Plus d’un million de bactéries sont présentes dans la cavité buccale : elles se trouvent dans la salive, dans les glaires et se fixent aussi sur les dents. Si ces bactéries ne sont pas éliminées tous les jours par le brossage ou par l’emploi d’accessoires interdentaires, ces microbes se développent et forment une fine pellicule collante blanche ou jaunâtre, appelée la plaque dentaire. Cette plaque dentaire adhère là où le brossage est difficile d’accès, comme à la jonction des dents et de la gencive ou entre les dents.

La plaque dentaire est aussi en mesure d’absorber les minéraux de la salive, formant ainsi le tartre. Ce tartre se dépose non seulement sur, mais également au-dessous de la gencive. Seul un dentiste ou un parodontologue est en mesure d’effectuer le détartrage.

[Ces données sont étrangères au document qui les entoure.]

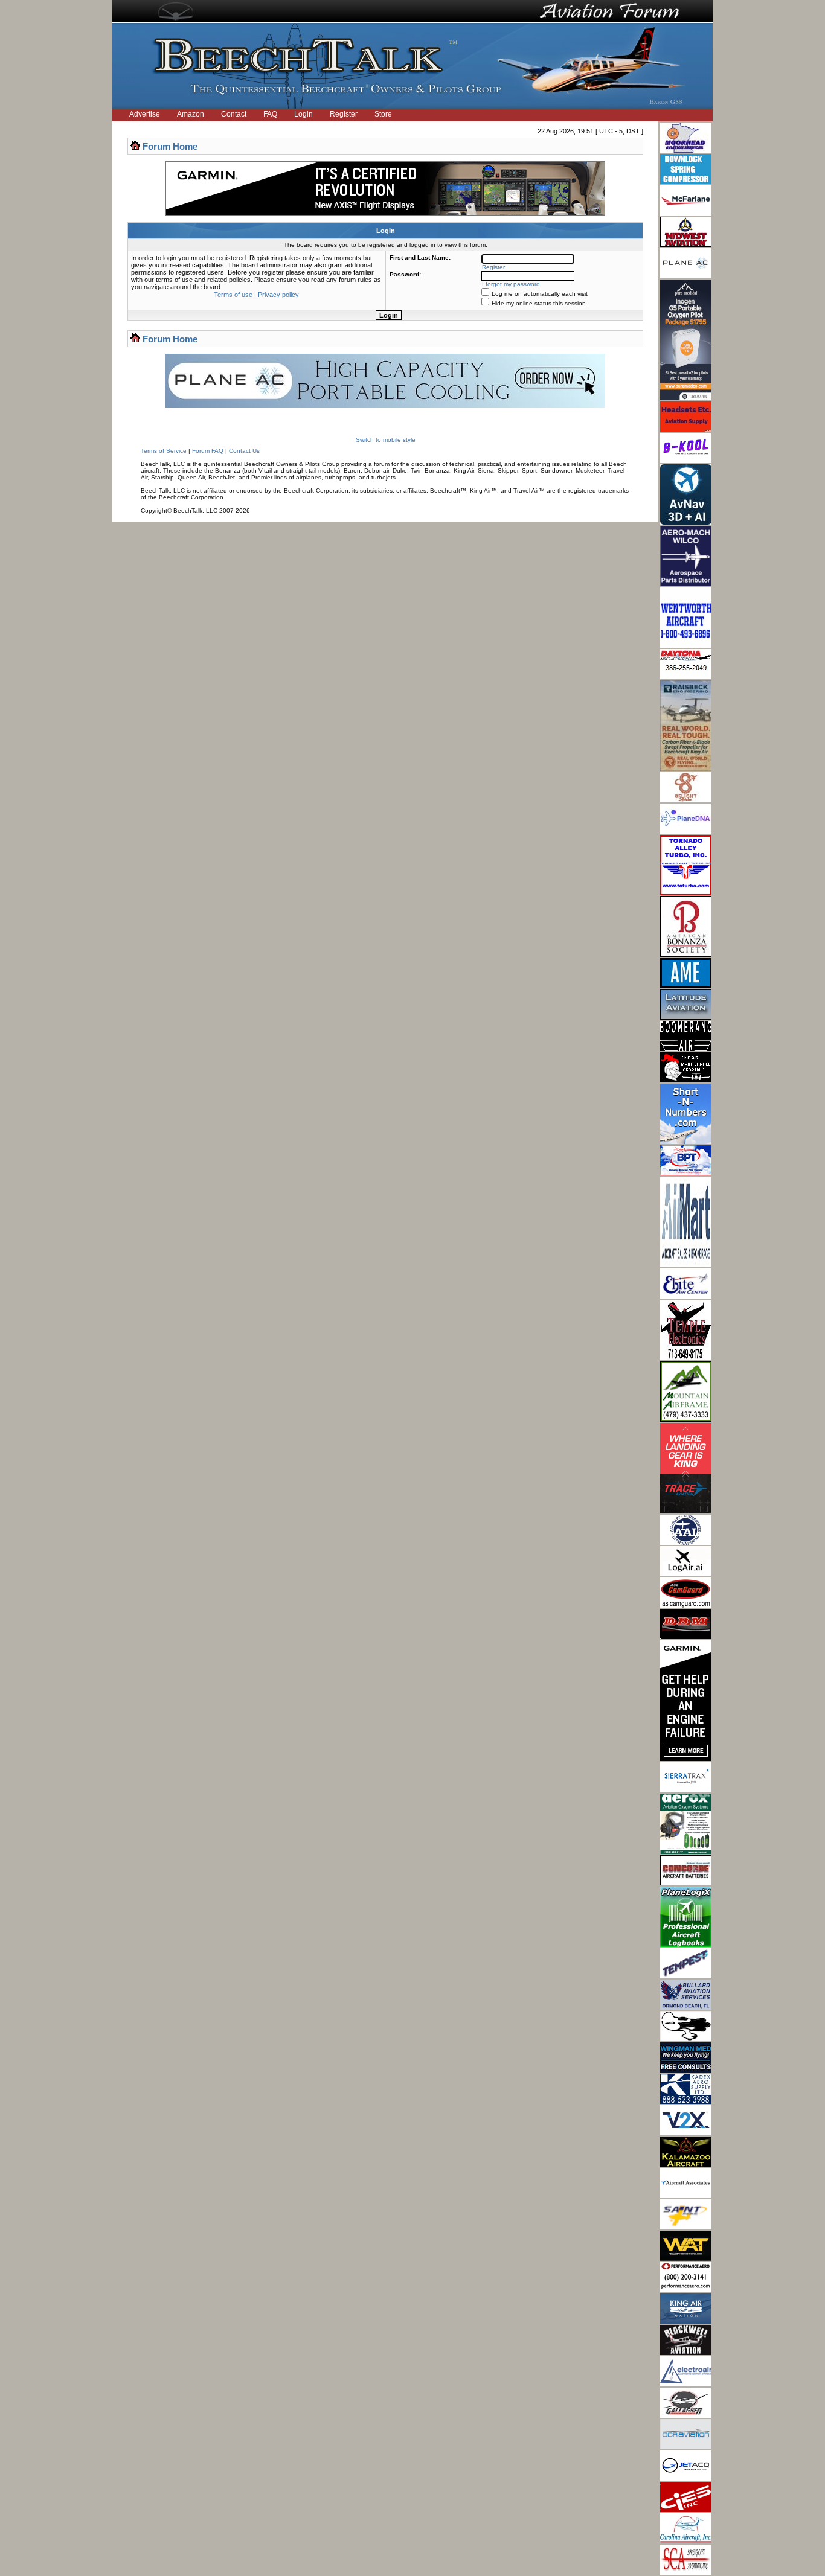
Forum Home (170, 146)
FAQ (270, 114)
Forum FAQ (207, 450)
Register (344, 114)
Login (303, 114)
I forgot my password (511, 284)
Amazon (190, 114)
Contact (233, 114)
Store (383, 114)
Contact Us (244, 450)
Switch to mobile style (386, 439)
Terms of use (233, 294)
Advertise (144, 114)
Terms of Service (164, 450)
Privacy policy (278, 294)
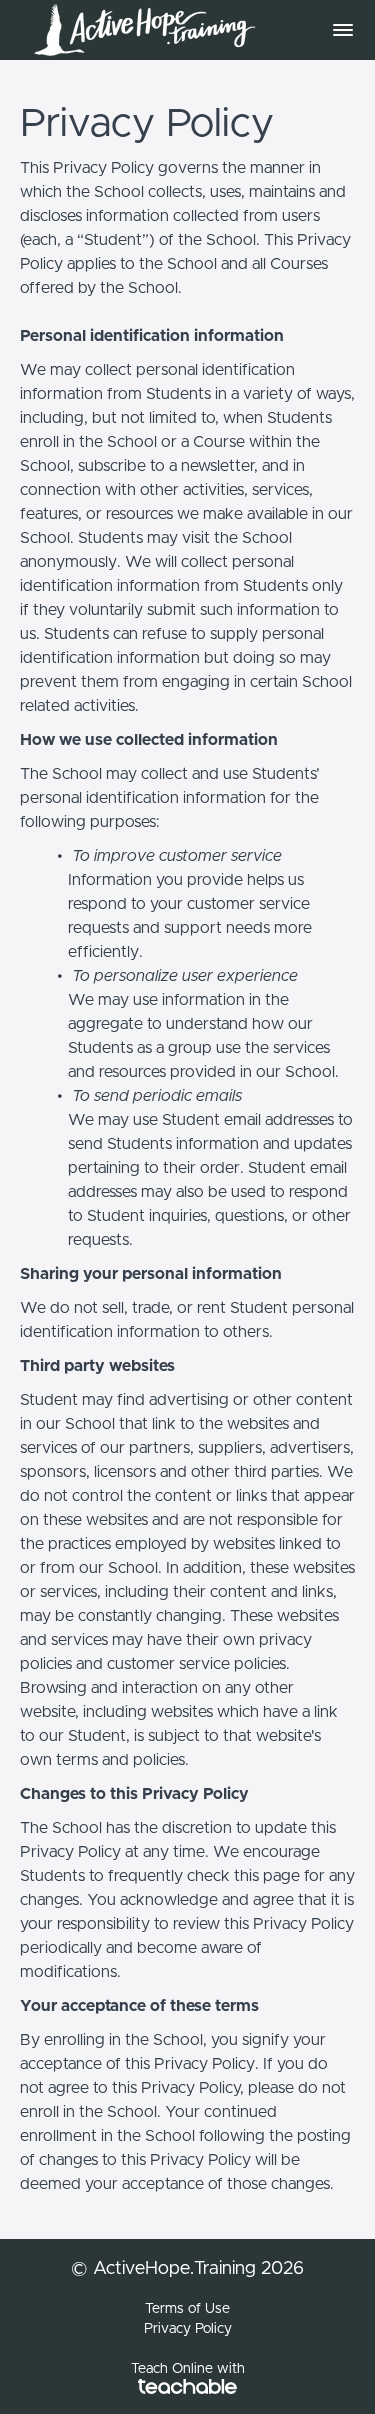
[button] (343, 30)
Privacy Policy (188, 2329)
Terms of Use (187, 2309)
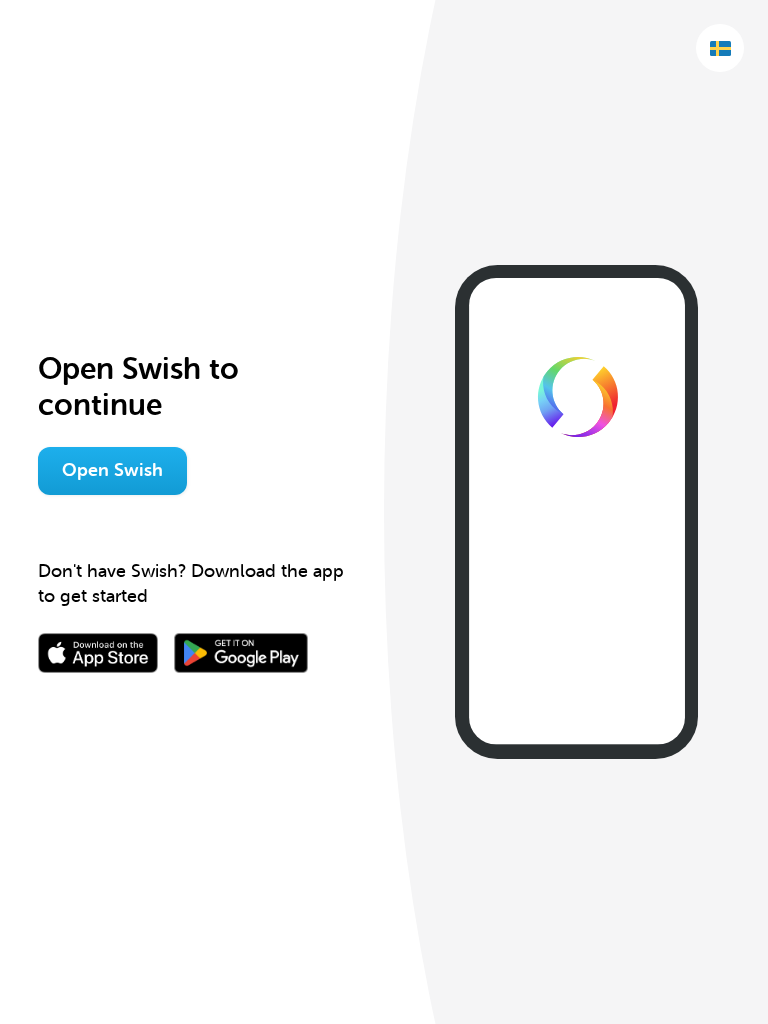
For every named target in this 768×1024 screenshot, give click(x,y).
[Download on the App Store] (98, 653)
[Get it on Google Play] (241, 653)
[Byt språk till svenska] (720, 48)
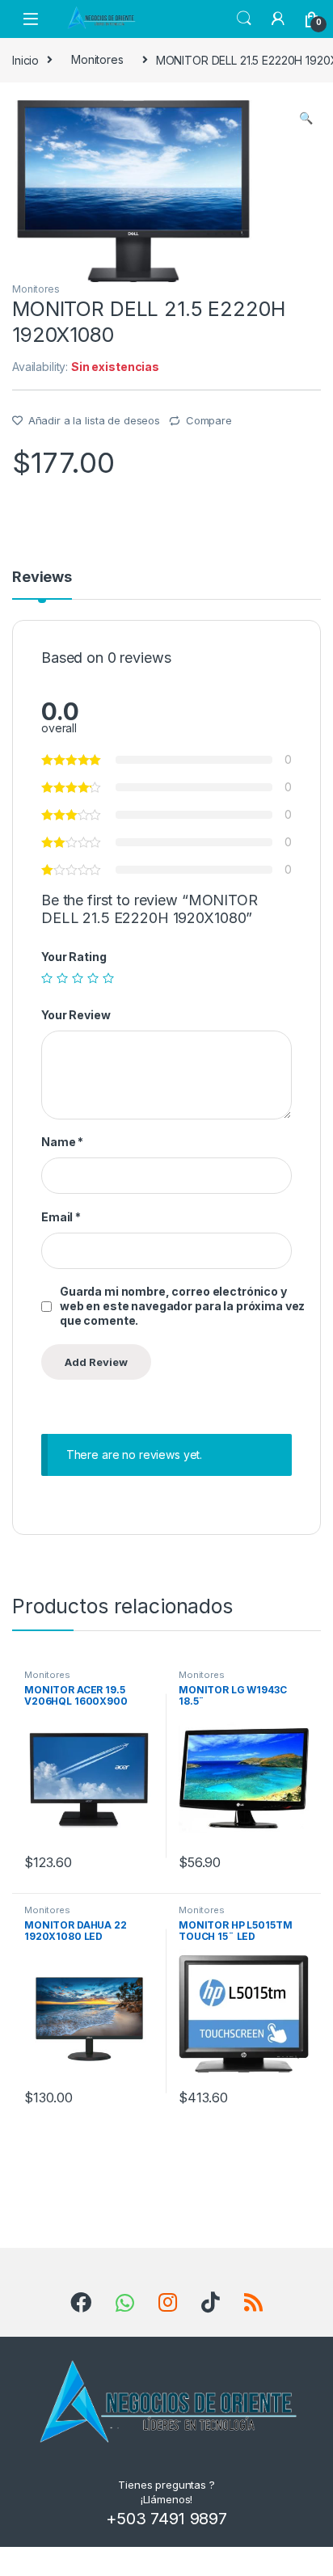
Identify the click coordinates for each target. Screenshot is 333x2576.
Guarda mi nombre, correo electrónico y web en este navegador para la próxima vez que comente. (182, 1305)
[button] (306, 118)
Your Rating (73, 956)
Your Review (75, 1015)
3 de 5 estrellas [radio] (77, 978)
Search (244, 18)
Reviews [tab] (42, 577)
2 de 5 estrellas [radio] (62, 978)
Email (61, 1217)
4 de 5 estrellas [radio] (93, 978)
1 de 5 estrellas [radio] (47, 978)
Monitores (97, 59)
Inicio (25, 59)
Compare (209, 420)
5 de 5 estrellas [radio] (108, 978)
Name (62, 1142)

Les dépôts bactériens se trouvant dans la plaque dentaire peuvent occasionner une inflammation, nommée gingivite, dont les symptômes sont une gencive rougeâtre, gonflée, saignant facilement au toucher, comme lors du brossage ou de la prise d’aliments.

Dans la plupart des cas, la gingivite est indolore et se limite à une inflammation à la jonction de la gencive, et elle peut être traitée aisément. Afin d’éliminer plaque dentaire et tartre, le nettoyage des dents ainsi que le détartrage doivent être réalisés par un praticien. Il s’en suivra une explication sur l’hygiène bucco-dentaire et la manière dont les dents doivent être brossées.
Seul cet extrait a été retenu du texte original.